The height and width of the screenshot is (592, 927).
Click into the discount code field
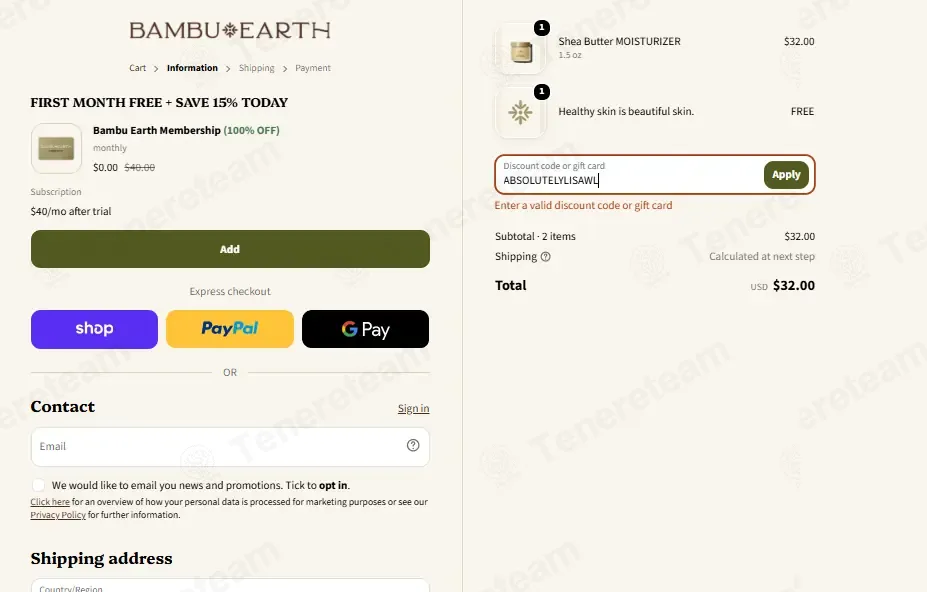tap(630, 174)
########
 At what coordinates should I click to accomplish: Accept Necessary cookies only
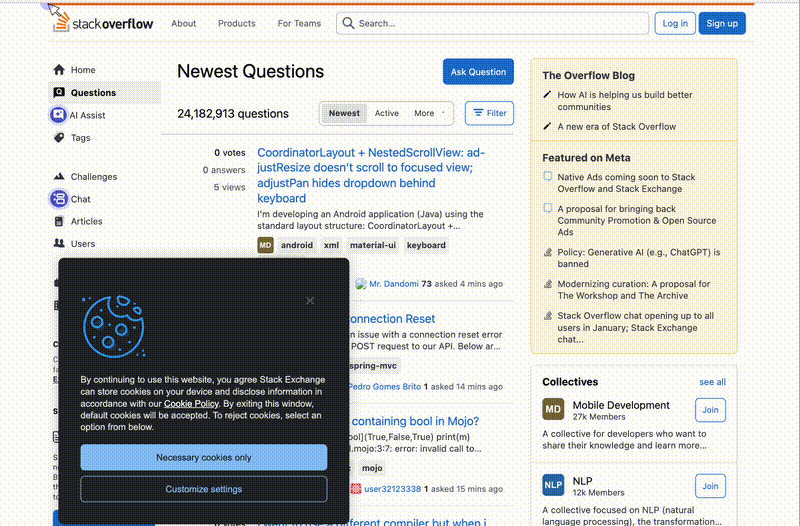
########
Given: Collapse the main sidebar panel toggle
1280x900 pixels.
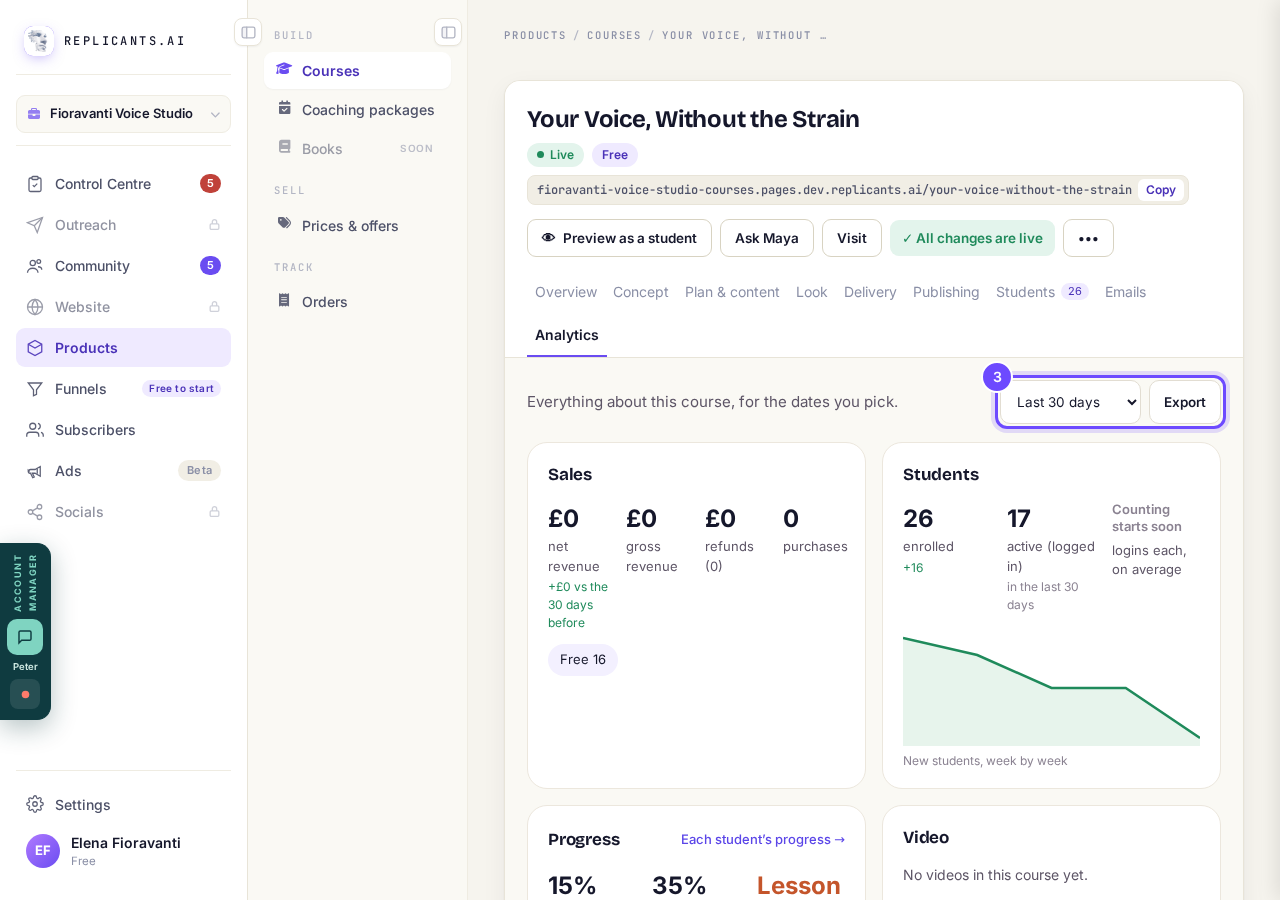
########
■ Problem: The answer is the lines above between the line holding "Given: Collapse the main sidebar panel toggle" and the line holding "1280x900 pixels.", inclusive, each written out exactly, and no others.

■ Task answer:
Given: Collapse the main sidebar panel toggle
1280x900 pixels.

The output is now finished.